• galatasaray'ın avrupa başarılarına aynı takımla ve aynı oyun kurgusuyla 4 yıl üst üste oynayarak ulaştığının hatırlanması, ve dolayısıyla sonucunun çok da önemsenmemesi gereken maçtır. ha galatasaray'ın eksikleri var, 10 yıldır alışmadığımız bir kaleci tipi var kalemizde, yapılan 5 ortanın 4'üne kafa vurmayı başaran bir hakan şükür yok artık, ve ne yazık ki kabullenmesi güç ama bir hagi yok artık. yeni bir takım kuruluyor, son 6-7 yılda 5. teknik direktörümüzle çalışıyoruz. aynı dertten beşiktaş da muzdarip şu aralar, o yüzden onlar da bir liverpool'u yeniyor, bir sonraki maçta dökülüyor. ayrıca biz uefa kupasını aldığımız yıl chelsea'den 5 yememiş miydik? o yüzden kalli neden şöyle yapıyor böyle yapıyor diye konuşmak bence yersiz. çünkü örneğin arda, lincoln ile aynı tarzda oynayan bir oyuncu olabilir, ama aynı oyuncu değildir, ümit, nonda, hakan şükür ve serkan'ın hem lincoln hem arda ile oynamaya alışmış olması lazım ki bu takım oyuncular değiştiğinde tökezlemesin. taktir edersiniz ki bu da çok kısa bir zamanda olacak iş değildir.
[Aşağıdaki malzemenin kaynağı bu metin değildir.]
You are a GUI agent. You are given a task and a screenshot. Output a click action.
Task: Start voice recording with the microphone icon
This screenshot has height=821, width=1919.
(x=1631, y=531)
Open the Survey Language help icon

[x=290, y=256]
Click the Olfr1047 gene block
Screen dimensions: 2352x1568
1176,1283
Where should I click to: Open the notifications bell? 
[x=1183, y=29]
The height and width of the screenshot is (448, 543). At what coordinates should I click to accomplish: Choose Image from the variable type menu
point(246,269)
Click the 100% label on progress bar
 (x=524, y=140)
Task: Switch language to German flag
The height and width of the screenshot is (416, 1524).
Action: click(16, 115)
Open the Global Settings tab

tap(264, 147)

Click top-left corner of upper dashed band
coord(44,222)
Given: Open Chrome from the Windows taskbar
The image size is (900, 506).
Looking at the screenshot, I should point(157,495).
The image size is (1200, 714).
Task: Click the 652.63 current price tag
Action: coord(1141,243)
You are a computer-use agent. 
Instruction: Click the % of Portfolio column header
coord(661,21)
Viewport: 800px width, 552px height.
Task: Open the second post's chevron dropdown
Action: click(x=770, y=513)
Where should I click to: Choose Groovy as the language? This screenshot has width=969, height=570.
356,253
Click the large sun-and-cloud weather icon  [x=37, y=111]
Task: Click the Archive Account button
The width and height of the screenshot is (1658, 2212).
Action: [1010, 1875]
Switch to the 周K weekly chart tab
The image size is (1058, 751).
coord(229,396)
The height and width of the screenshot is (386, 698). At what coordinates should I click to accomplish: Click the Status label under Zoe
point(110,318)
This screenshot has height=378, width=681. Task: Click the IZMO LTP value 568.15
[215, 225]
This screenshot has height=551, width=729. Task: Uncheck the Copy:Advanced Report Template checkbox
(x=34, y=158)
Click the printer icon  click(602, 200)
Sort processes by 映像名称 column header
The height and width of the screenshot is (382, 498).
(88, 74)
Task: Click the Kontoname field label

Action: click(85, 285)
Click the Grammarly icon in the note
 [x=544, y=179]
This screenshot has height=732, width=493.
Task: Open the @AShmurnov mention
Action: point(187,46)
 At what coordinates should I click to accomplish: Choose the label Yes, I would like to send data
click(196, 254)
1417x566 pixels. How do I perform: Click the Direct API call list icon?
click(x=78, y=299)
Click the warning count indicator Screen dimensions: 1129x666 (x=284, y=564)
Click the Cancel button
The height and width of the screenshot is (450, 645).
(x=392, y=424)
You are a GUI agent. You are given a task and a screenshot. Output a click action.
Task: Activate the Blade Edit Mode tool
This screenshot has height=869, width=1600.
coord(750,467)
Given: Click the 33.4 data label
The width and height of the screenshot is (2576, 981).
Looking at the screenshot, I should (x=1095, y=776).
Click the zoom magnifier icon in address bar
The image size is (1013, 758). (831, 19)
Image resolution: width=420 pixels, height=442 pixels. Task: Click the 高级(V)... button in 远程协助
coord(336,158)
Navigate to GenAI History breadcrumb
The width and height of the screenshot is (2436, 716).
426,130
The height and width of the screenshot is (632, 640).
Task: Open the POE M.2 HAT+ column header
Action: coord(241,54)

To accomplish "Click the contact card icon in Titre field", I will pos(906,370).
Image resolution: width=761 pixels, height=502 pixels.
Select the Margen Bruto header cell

    fm oynayanlar gayet iyi bilir ki taktikteki ufak tefek bir değişikliğin bile oturması 2-3 haftayı bulur. kadronun %75'i değişmiş bir takımın bu kadar zamanda bu kadar başarısı bile umulanın ötesindedir. örneğin eminim ki nonda bu maçtan önce 3-4 maçtır oynuyor olsaydı bu maçın skoru çok daha farklı olacaktı.
    ceket konusuna gelince, ceket öyle bir yılda giyilmez, giydikten sonra da kolay kolay çıkmaz. halen kuralar çekilirken uefa yetkilisi galatasaray'ı çekince "former winner of uefa and super cup" diyorsa o ceket halen üzerimizdedir ve bize her bakan o ceketi görmektedir.
    ha isterim ki fenerbahçe de giysin bu ceketten bir tane, ki prova etmeye başladılar, bence onlarda da şık duruyor, beşiktaş da barcelona, liverpool, chelsea galibiyetleriyle üzerlerindeki elbiseyi yamamayı bırakıp ceketin peşinde koşsa onlar da başaracak. en çok istediğim şeydir bir yarı final ve 3 türk takımı (yanılmıyorsam ispanyollar ve ingilizler başardı bunu). keşke "bu yıl çeyrek finale çıkar mıyız" diye sormak yerine her yıl "çeyrek finale kaç takımla katılırız" diye sorabilsek.
  • galatasarayli oyunculara birinin bu dünyada kimsenin yattigi yerden bişey kazanamadigini söylemesi gereken karşılaşma..
  • bir galatasaraylı olarak söylemeliyim ki; son lig maçında ve bu maçta galatasarayda fizik gücünden eser yoktu. 2. yarıda galatasarayın çamura yatması yenilgiyi getirdi. böyle çamur şekilde kazanmaktansa yenilmek daha iyi. çirkefliğin takımları yıldızlaştırmadığını gösteren sıradan bir maç oldu. yakışmadı galatasarayıma.
  • galatasaray ile ilgili epey eleştiri dolu bir entari girmek bu maça kısmetmiş.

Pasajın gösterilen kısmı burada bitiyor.